Carbon-based materials are emerging as strong candidates for CE materials in DSSCs due to their low cost, abundance, extensive surface area, electrical conductivity, corrosion resistance, and reactivity for redox mediator reduction [3]. The most common way to implement carbon CE in the DSSC is to deposit it onto a conductive substrate, such as fluorine-doped tin oxide (FTO) glass, and encapsulate it with an electrolyte gap between the working electrode (WE) or by placing the carbon on the TiO2 using an insulating layer to prevent physical contact with the WE. However, they often suffer from poor adhesion, leading to electrode degradation. Alternatively, pre-made materials in sheet form carbon papers can easily be processed as CE with minimal impact on the DSSCs structure. The carbon paper porous structure enhances the surface area and enables electrolyte loading; excellent electrical conductivity facilitates swift electron transfer within the electrode [4]. The dispute with pre-made carbon sheets is incorporating them into the DSSC structure with guaranteed electrical contact with the FTO layer or on top of the sensitized TiO2 layer without causing a short-circuit.

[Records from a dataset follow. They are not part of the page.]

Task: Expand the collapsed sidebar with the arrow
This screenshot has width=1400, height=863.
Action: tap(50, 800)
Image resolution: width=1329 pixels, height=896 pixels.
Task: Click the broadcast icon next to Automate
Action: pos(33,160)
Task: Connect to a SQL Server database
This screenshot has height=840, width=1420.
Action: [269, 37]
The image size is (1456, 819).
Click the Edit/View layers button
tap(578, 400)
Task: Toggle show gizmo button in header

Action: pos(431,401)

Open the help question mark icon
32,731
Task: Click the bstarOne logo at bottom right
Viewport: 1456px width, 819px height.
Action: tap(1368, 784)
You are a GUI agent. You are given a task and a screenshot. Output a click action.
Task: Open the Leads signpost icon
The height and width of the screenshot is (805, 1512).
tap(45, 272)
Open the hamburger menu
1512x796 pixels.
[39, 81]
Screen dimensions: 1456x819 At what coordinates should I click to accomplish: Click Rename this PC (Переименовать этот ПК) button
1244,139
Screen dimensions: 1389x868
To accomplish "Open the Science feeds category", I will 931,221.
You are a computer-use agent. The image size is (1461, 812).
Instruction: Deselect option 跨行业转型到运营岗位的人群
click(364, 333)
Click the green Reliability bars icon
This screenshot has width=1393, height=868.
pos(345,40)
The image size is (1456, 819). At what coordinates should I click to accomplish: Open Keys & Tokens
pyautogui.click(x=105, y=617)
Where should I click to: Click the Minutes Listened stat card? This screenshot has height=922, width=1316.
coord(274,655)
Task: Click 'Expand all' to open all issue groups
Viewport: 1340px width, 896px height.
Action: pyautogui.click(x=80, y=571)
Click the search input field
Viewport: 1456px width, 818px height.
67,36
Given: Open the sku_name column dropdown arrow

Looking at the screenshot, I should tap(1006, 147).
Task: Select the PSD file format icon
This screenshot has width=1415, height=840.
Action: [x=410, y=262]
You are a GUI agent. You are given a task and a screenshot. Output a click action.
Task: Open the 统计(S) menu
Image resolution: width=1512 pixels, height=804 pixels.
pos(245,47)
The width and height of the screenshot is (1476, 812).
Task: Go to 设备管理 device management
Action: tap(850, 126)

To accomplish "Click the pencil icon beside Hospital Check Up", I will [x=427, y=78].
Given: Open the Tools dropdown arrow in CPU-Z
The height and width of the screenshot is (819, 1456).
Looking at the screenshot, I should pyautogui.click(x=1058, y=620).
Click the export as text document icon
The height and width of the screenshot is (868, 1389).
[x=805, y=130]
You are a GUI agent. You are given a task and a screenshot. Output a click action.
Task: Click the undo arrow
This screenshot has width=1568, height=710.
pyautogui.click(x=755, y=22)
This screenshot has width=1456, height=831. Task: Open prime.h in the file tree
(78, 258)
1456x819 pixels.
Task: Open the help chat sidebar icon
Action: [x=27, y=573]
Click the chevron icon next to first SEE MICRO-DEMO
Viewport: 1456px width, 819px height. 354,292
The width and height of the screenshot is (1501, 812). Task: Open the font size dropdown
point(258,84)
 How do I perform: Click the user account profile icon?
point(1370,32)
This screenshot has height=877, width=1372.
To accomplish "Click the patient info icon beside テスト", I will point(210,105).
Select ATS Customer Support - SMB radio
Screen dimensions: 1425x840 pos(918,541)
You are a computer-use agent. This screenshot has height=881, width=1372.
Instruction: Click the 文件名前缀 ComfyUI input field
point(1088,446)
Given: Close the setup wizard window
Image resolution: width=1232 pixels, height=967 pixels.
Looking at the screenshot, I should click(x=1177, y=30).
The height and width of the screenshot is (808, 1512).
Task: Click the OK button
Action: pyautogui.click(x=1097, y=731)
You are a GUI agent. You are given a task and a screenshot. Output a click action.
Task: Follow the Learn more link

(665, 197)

In the present work, we studied the I−/I3− mediated liquid-junction DSSC assembly by pressing a carbon paper composite against the TiO2 WE and evaluated three assembly combinations: a single macro-porous carbon fiber (Carb); a bilayer of the Carb structure pressed against TiO2, and, on the CE-FTO side, a micro-porous carbon-based with PTFE layer (Carb/PTFE); and a compact ultrathin TiO2 blocking layer (BL) was added to the macro-porous structure of the Carb/PTFE bilayer by spray pyrolysis (TiO2BL/Carb/PTFE). Current-voltage performance from carbon-based DSSCs and conventional devices with Pt CE (Ref) were measured and revealed that the current density and fill factor (FF) were significantly reduced in DSSCs with Carb (12 mA·cm-2 and 0.48). This is likely due to recombination losses caused by poor electrical contact between the carbon sheet and the FTO and an insufficient rate of I3- reduction, resulting in electron and hole recombination [5]. This effect was lower in Carb/PTFE devices, where current density and FF increased significantly (15 mA·cm-2 and 0.58). The difference is explained by the porosity of each layer and their respective orientation; the micro-porous structure provides good electrical contact to the FTO, while the macro-porous is better for redox mediator infiltration when pressed against TiO2. However, the FF remained very low compared to Ref (0.73), most likely caused by a short-circuit from the charge transfer competition between WE and CE. This issue was mitigated using the TiO2BL/Carb/PTFE, rendering a superior FF (0.62) and a competitive ηPCE of 6.9 %, corresponding to 97% obtained with Pt-CE. With ongoing research, carbon papers could significantly advance the commercial prospects of DSSCs for flexible devices and module manufacturing. Moreover, its integration aligns with sustainability goals and reduces the carbon footprint in clean energy applications.